Subsequently, the movement of the slider 54 in the X-axis direction will be described in more detail with reference to FIG. 7. In FIG. 7, sign 7A designates a state in which the slider 54 is at the protruding position P1 during the dicing processing, and sign 7C designates a state in which the slider 54 is at the retracted position P2 during the maintenance work. Sign 7B designates a state of transitioning from the state of the sign 7A to the state of the sign 7B.

During the dicing processing, to acquire the stroke of the worktable feeding mechanism 16 (movable range of the worktable 12), the slider 54 is at the protruding position P1 where the slider 54 is protruding toward the maintenance area side, as designated by the sign 7A. In this case, the fixing side member 552 is engaged with the fixed side member 554 in each fixture 560 so as to fix the slider 54 to the housing 52, thereby preventing sliding movement of the slider 54.

When performing a maintenance work, as designated by the sign 7B, first the worktable 12 is stopped at the position (intermediate position) before the stroke end of the worktable feeding mechanism 16. Subsequently, as designated by the sign 7C, the engagement between the fixing side member 552 and the fixed side member 554 in each fixture 560 is released so that the slider 54 may slidingly move in the X-axis direction, and the slider 54 is pushed toward an interior of the housing 52 and moved (slid) to the retracted position P2. As a result, the slider 54 moves to be at the retracted position P2.

As a result, during the maintenance work, the access distance to the blade 14 decreases by an amount of the slidable distance C between the protruding position P1 and the retracted position P2 in the slider 54, so that accessibility to the blade 14 is improved, and the replacement work of the blade 14 may be efficiently performed.

Advantageous Effects of Invention

As described above, in the dicing device 10 according to the present embodiment, during a maintenance work, a slider 54 constituting a part of the end face 52a of the housing 52 may be pushed in more than during dicing processing. Therefore, when performing the maintenance work, accessibility from a maintenance area side (side on which the end face 52a of the housing 52 is formed) to a blade 14 is improved, and efficiency of a replacement work of the blade 14 may be improved.
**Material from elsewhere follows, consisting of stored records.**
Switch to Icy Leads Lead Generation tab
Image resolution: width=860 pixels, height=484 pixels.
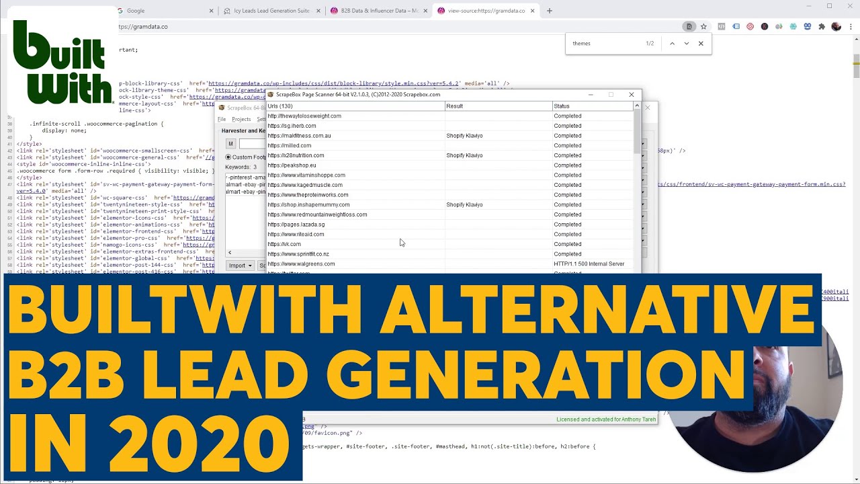(271, 11)
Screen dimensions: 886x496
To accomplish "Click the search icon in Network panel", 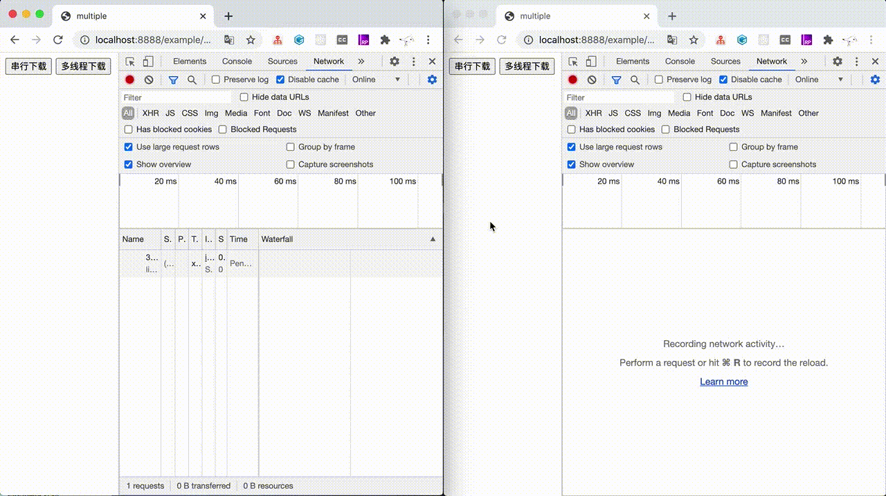I will click(192, 80).
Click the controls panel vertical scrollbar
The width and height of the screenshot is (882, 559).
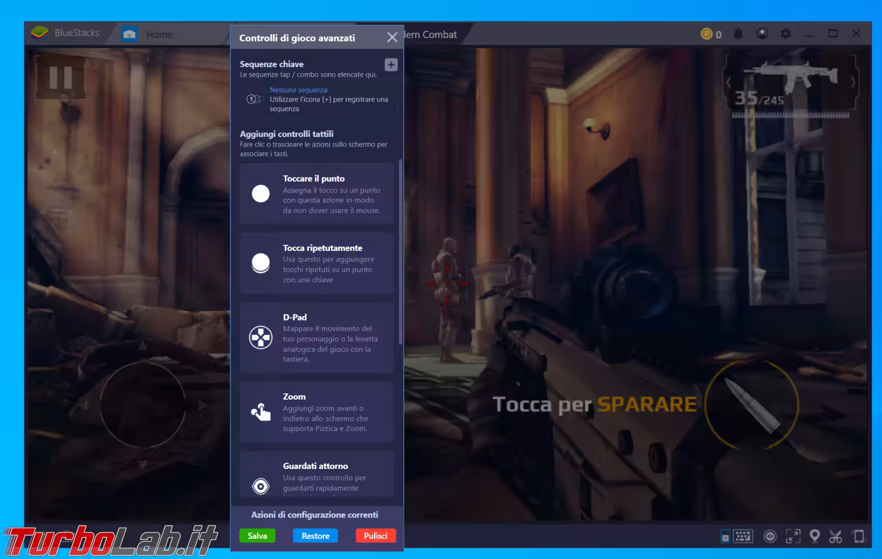401,254
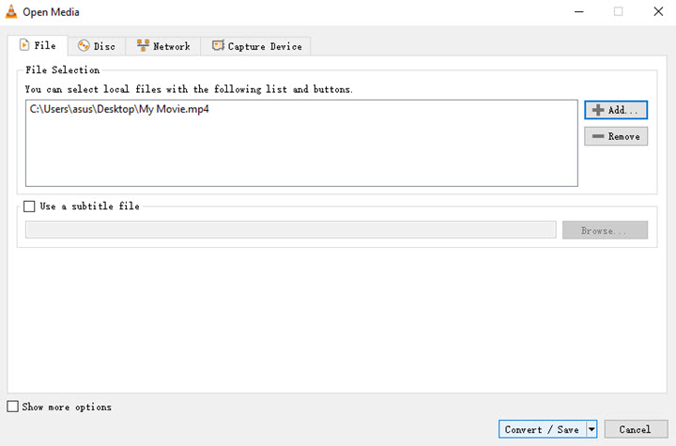The height and width of the screenshot is (446, 676).
Task: Click the VLC cone icon in title bar
Action: point(10,12)
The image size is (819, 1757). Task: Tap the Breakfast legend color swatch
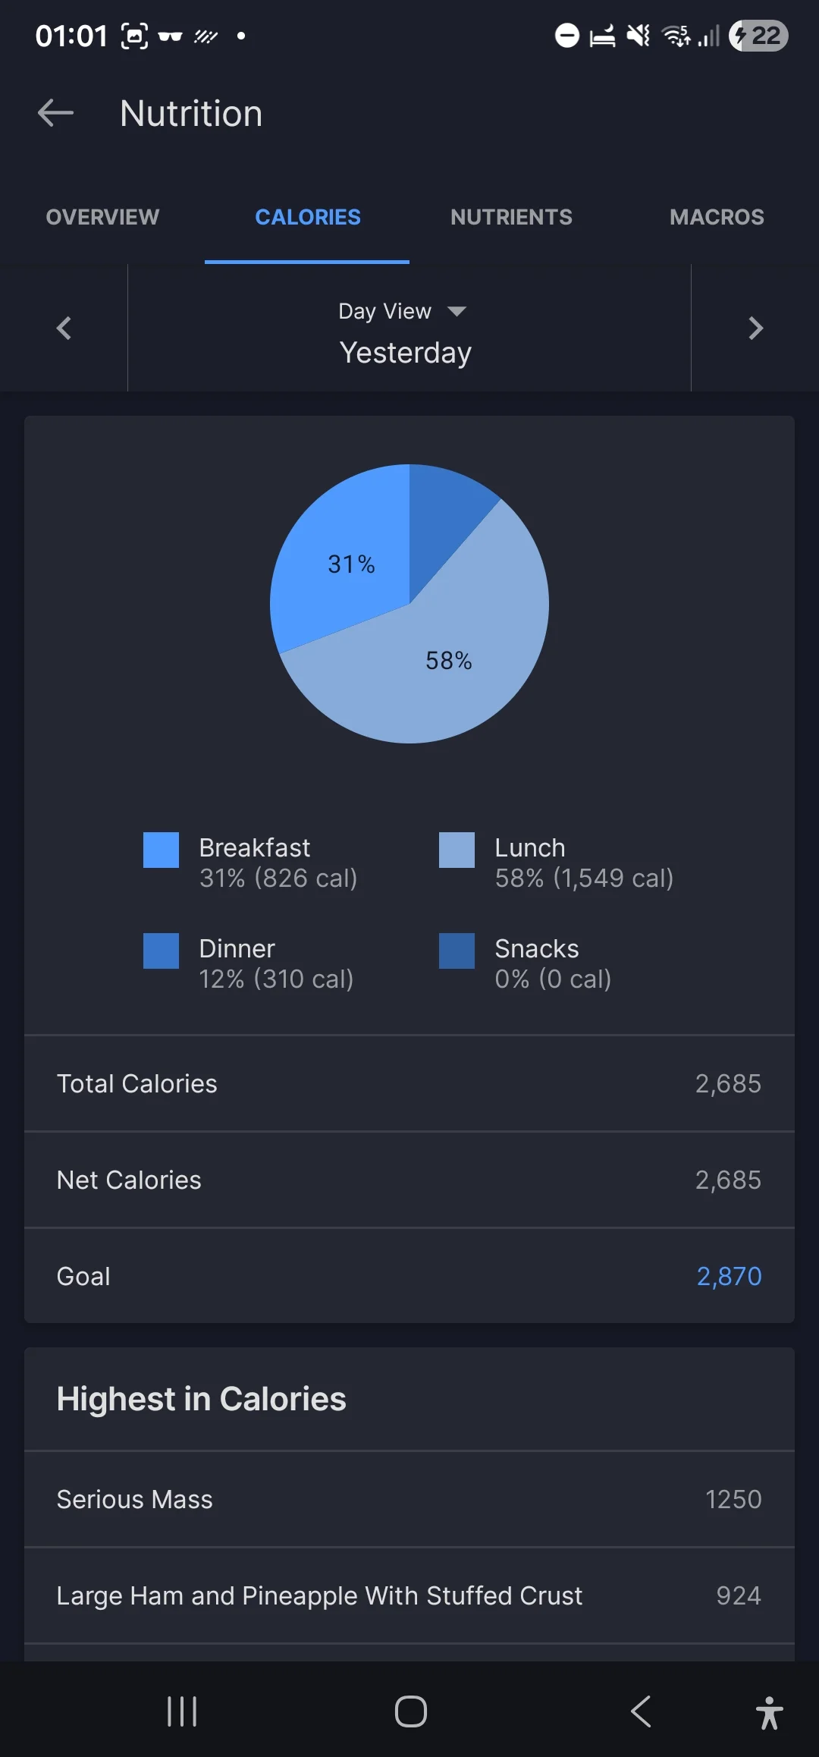[x=161, y=850]
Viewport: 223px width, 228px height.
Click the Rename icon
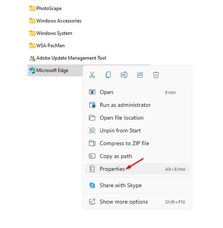point(124,75)
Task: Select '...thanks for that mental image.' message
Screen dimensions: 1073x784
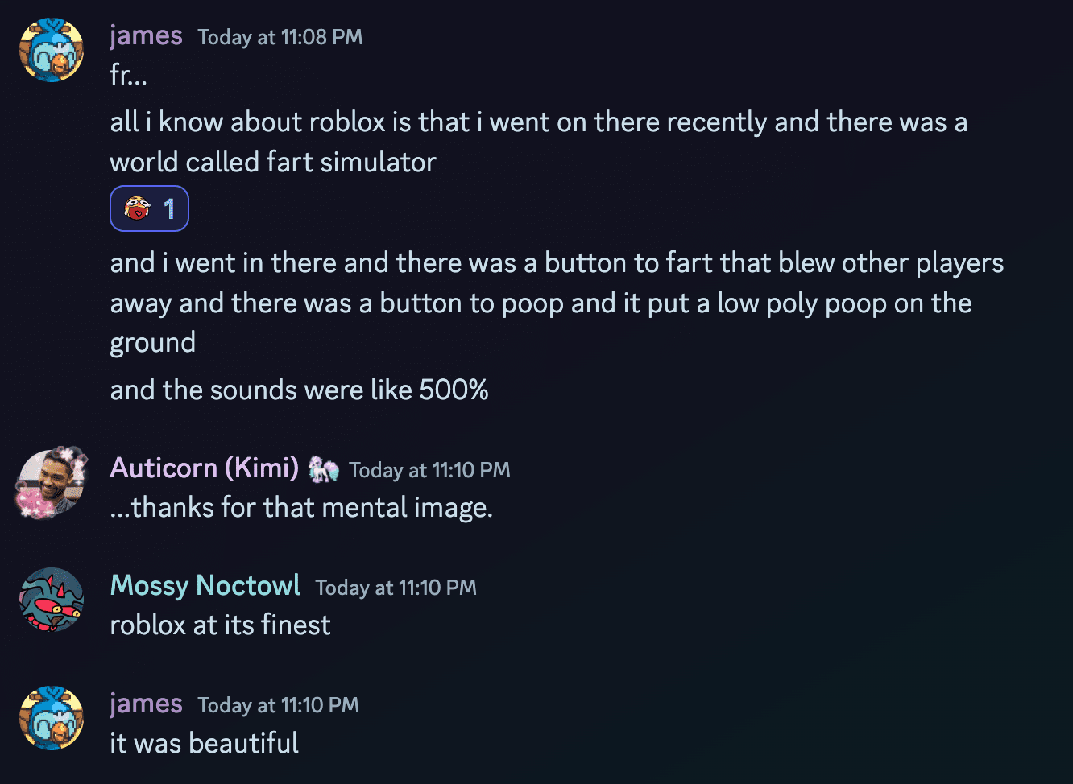Action: pyautogui.click(x=301, y=508)
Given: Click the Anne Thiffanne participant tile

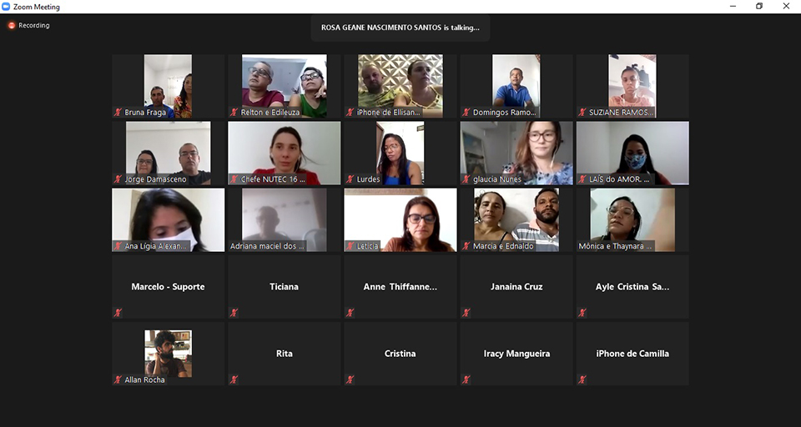Looking at the screenshot, I should [400, 287].
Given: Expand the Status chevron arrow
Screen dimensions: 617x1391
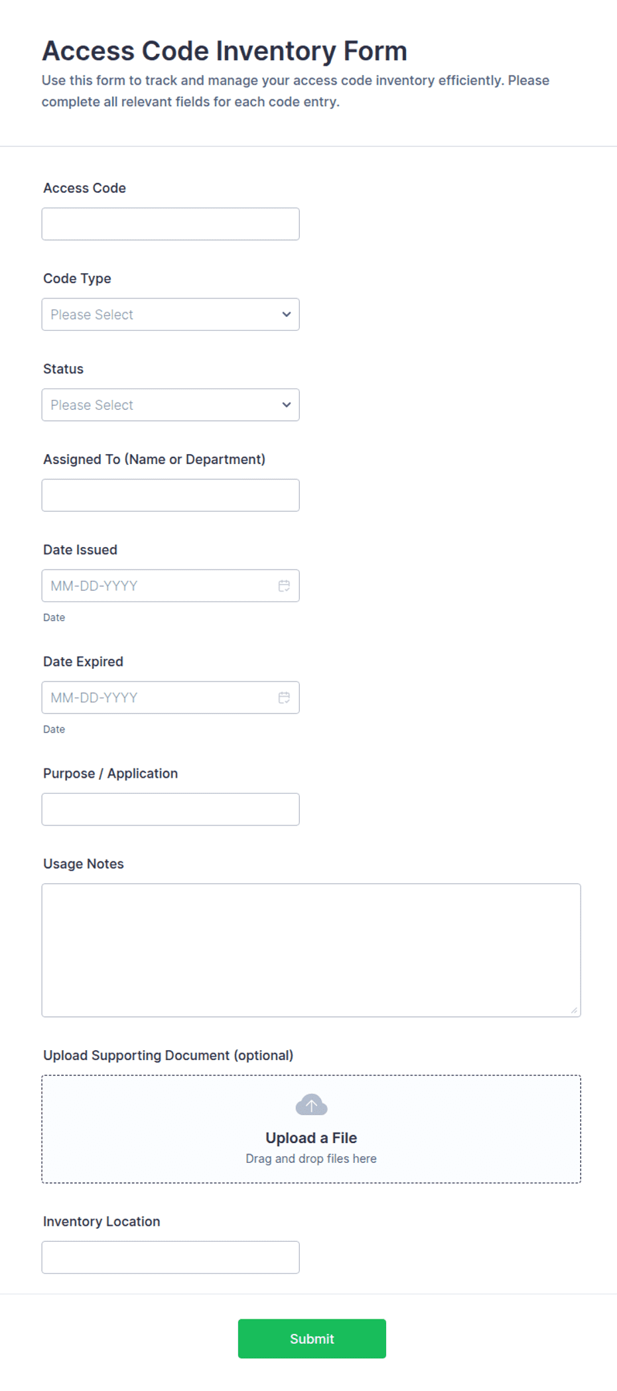Looking at the screenshot, I should [287, 404].
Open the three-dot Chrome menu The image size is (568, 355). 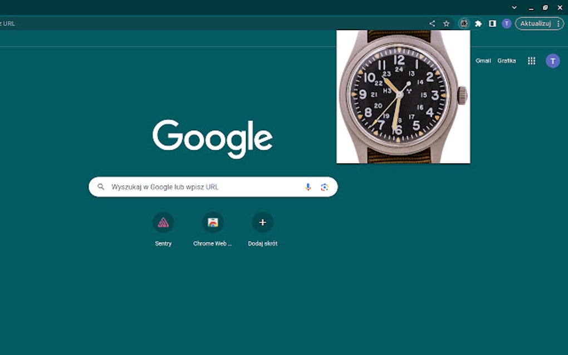[x=559, y=23]
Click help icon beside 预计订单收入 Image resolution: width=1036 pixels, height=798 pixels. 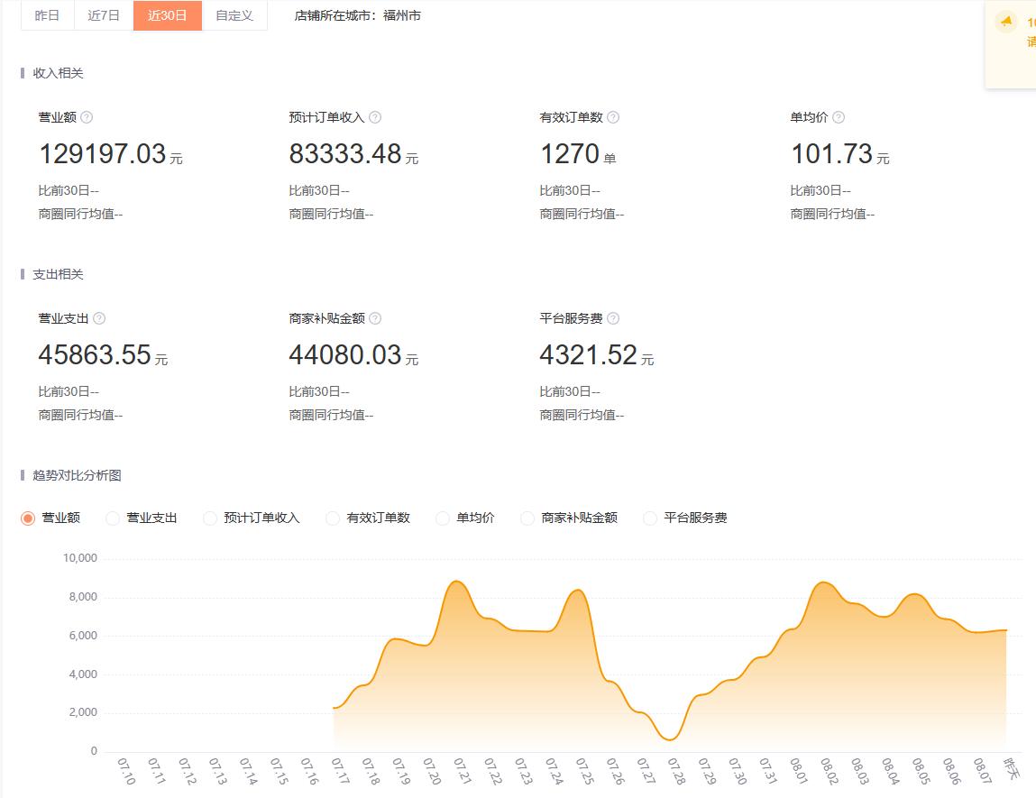(x=375, y=117)
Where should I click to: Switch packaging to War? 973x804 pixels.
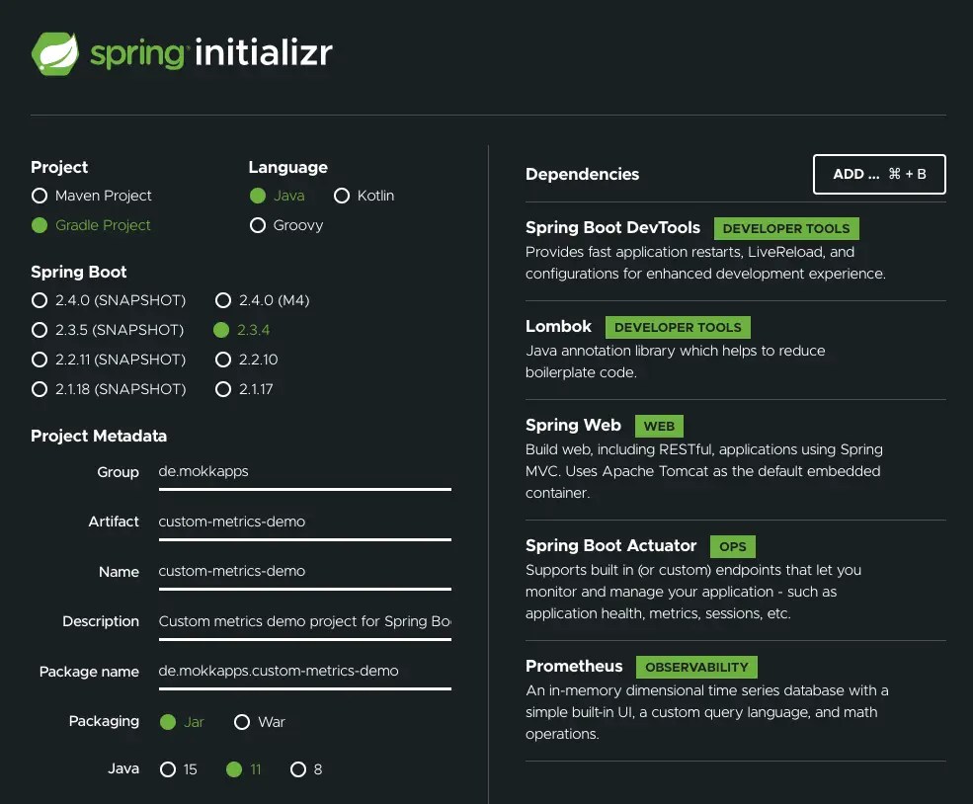[241, 722]

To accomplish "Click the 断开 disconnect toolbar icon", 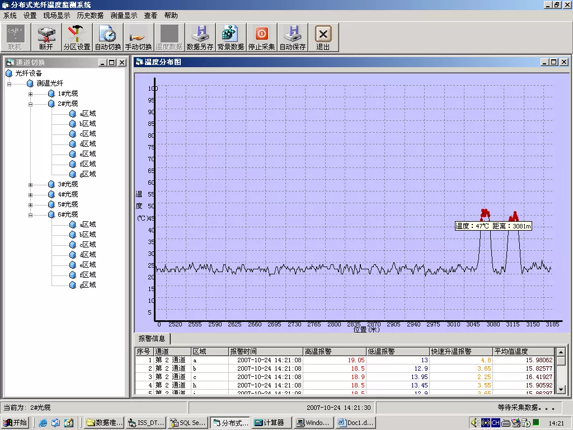I will (x=46, y=37).
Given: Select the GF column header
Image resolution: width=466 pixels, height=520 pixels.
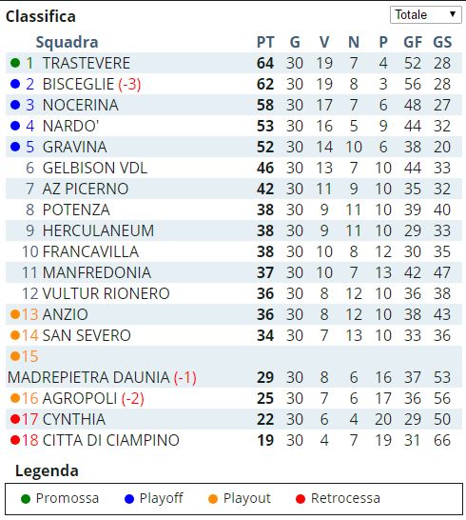Looking at the screenshot, I should pos(413,42).
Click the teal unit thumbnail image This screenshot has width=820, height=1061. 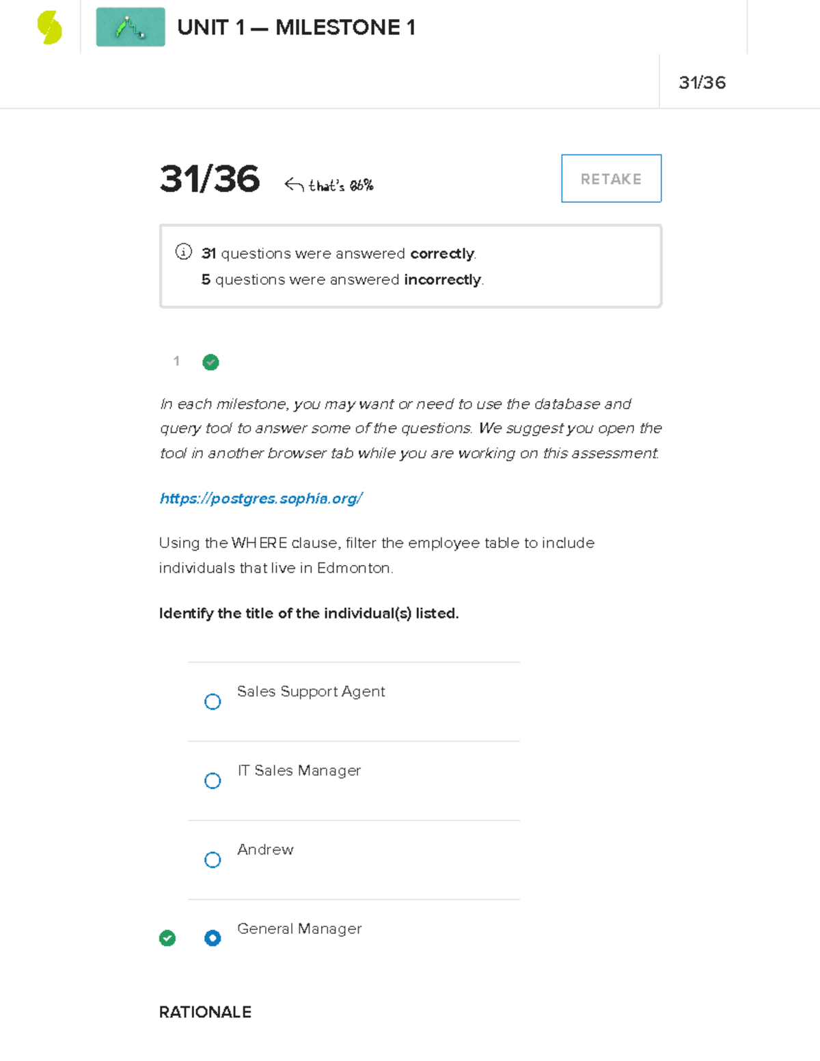coord(131,27)
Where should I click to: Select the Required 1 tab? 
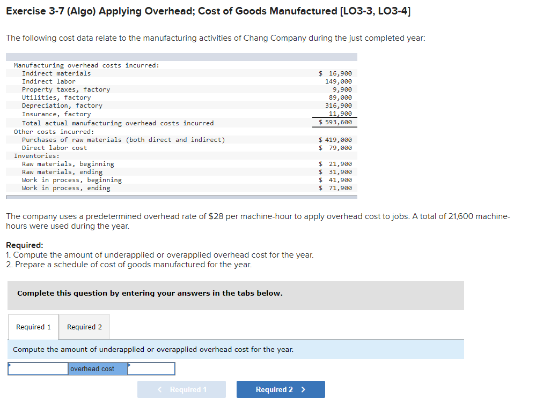click(x=33, y=327)
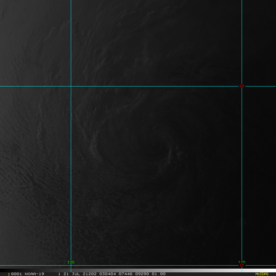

As above, the embodiment of the present invention has been described, but the present invention is not limited to the above examples, and various improvements and modifications may be made without departing from the gist of the present invention.

REFERENCE SIGNS LIST

10 . . . dicing device, 12 . . . worktable, 13 . . . frame, 14 . . . blade, 16 . . . worktable feeding mechanism, 17 . . . X-axis guide rail, 18 . . . spindle, 26 . . . waterproof cover, 28 . . . Y-axis table, 29 . . . Y-axis guide rail, 30 . . . Z-axis table, 34 . . . imaging means, 52 . . . housing, 52a . . . end face, 54 . . . slider, 72 . . . operation unit, 74 . . . monitor, 520 . . . stopper surface, 540 . . . guide rail block, 550 . . . front plate part, 552 . . . fixing side member, 554 . . . fixed side member, 555 . . . side plate part, 560 . . . fixture, 570 . . . bottom plate part, 580 . . . guide rail, 590 . . . retaining plate part, W . . . workpiece, M . . . maintenance space

Claims

1. A dicing device comprising a housing configured to accommodate inside thereof, a worktable configured to hold and move a workpiece, and a spindle configured to be rotatable while holding a blade,wherein the housing comprises:an end face provided in a moving direction of the worktable, the end face being on a side where a maintenance work of the dicing device is performed; anda slider constituting a part of the end face, andthe slider is configured to be freely slidable in a direction to shorten a distance from the end face to the spindle.

2. The dicing device according to claim 1, wherein the slider is located at a protruding position during dicing processing and is located at a retracted position that is a position closer to the blade than the protruding position during the maintenance work.

3. The dicing device according to claim 2, further comprising: a fixture configured to removably fix the slider at the protruding position.